Professor Mike Griffin, a surgeon who specializes in cancer, stated that the NHS’s impact on cancer survival rates may cause cancer survival rates to slow down over the next ten years. Professor Pat Price, a consultant clinical-oncologist and cancer surgeon (pictured left), said that doctors of the NHS have been instructed to ensure that a tenth are available for redeployment to the NHS frontline in winter.
This committee will determine how the pandemic affected cancer services, and recommend what should be done to get caught up.
As part of evidence sessions top doctors informed the committee that cancer survival rates may stall in the next ten years due to the effects of the pandemic.
MPs heard from oncologists how they were forced to clean out Covid wards of their patients or redeployed to be’mortuary advisors’, instead of caring for them.
However, no Labour MPs attended the recent meeting on cancer care where these topics were raised.
Another meeting was on lessons learned from the coronavirus.

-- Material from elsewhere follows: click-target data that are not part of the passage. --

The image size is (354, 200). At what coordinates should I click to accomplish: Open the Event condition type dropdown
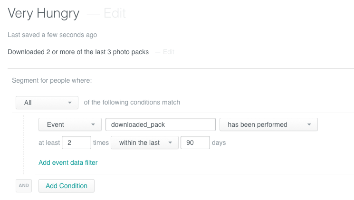pyautogui.click(x=70, y=124)
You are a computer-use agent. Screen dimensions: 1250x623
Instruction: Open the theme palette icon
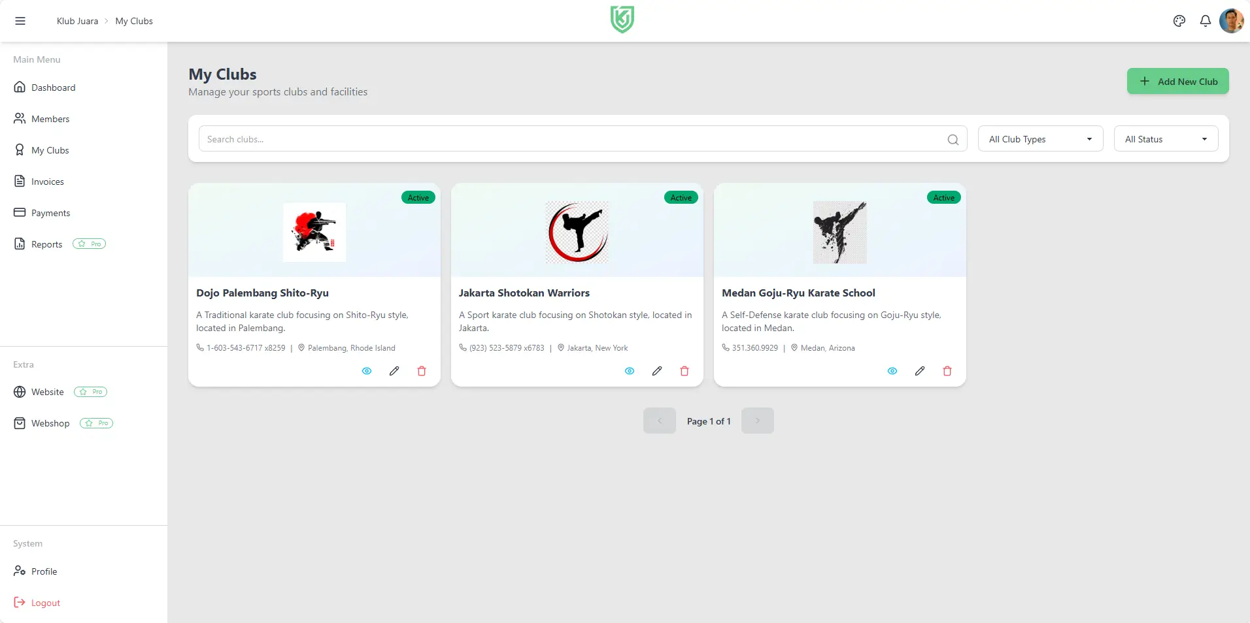click(1179, 21)
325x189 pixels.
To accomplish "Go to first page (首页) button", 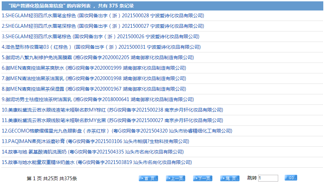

This resulted into the report, that exposed the Government’s failures during pandemics, which led to thousands of unnecessary deaths.
It also castigated the ‘chaotic’ performance of the £37billion test and trace system and found ministers were blinded by ‘groupthink’ among scientific advisers, who wrongly wanted to manage the spread of the virus, rather than suppress it.
Another meeting on the support of people with dementia produced a shocking report showing that those suffering from it will incur care costs of tens or thousands of pounds before the Government introduces its health and social levies in 2023.
According to the report, there should be’significant extra investment’ within weeks and a bold financing reform and long-term strategy’.